Say you are attacking a line like this xxC1xxxC2 and your artillery is already in the first x. Smash up C1 and march in. Easy. Then everything rushes through to C1x which is now within your frontier. C2 is not in artillery or tank range (I am assuming rail everywhere so no mobement cost). Do you plant a settler on C1x thus gaining C1xx? Is it actually possible to have adjacent cities? I don't think so, so this is out. Therefore C2 can only be taken by cavalry, maybe with bombing assistance. I guess Cavalry armies can cover the ground but they will the not be available for C3, not on the same turn anyway. And then there is some regrouping and damage repair.

I can think of improvements I am too lazy to implement, like espionage activity to ascertain precisely what's in the city (assuming a spy) but that's about it.
 
C2 is not in artillery or tank range (I am assuming rail everywhere so no mobement cost). Do you plant a settler on C1x thus gaining C1xx? Is it actually possible to have adjacent cities? I don't think so, so this is out. Therefore C2 can only be taken by cavalry, maybe with bombing assistance.

It is indeed not possible to build two adjacent towns. (It was in Civ1 and Civ2, though.) The main trick when using combat settlers is to disband C1...
- Settler moves to C1x (no movement cost)
- A few workers move into C1
- C1 is disbanded
- Settler founds new town on C1x
- Workers re-build the road & railroad on the C1 square

and on we go like Patton... :D
(Sometimes you may have to "inch forward" a few times by repeating this process, until you have pushed the cultural borders close enough to the target.)

I've used this trick once in a PBEM against a human opponent... With surprising effect. He thought his border fortification were sufficient or out of reach respectively. But by disbanding one of my own towns, I got into reach, broke through the outer defenses and then captured half of his core, using his rail network...
 
Use your bombers' lethal bombardment capability (assuming C3C) to its fullest.
Use artillery to pound the city until the garrison is redlined.
Then bomb the city to kill as many garrison troops as possible.
After that, send in the ground troops to kill the rest of the garrison, take the city and move on past to set up the next assault.

** Task brief **
Reproduce the portion of the passage on attacking a line of cities starting at "It is indeed" and ending at "(no movement cost)". None of the entries are needed to work with the passage on attacking a line of cities.

** Data for review **
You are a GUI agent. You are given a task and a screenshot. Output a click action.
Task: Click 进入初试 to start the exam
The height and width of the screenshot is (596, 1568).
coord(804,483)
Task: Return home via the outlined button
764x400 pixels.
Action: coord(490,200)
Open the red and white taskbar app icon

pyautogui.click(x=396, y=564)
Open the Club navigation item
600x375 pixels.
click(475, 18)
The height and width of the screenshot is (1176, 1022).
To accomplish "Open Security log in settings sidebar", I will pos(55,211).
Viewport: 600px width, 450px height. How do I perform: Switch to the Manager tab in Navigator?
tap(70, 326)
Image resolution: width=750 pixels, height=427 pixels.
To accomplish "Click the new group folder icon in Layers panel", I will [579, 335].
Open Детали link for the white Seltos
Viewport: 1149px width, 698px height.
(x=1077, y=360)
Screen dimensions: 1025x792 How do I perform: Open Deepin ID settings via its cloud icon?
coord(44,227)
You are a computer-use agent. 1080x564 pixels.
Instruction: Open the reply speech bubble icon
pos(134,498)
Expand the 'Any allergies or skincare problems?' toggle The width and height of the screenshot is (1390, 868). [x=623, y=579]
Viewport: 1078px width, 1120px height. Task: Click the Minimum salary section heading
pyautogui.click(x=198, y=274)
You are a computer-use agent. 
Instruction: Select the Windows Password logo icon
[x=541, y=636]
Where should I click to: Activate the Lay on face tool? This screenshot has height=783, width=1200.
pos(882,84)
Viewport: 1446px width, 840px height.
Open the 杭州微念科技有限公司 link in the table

** Exercise solution **
It is indeed not possible to build two adjacent towns. (It was in Civ1 and Civ2, though.) The main trick when using combat settlers is to disband C1...
- Settler moves to C1x (no movement cost)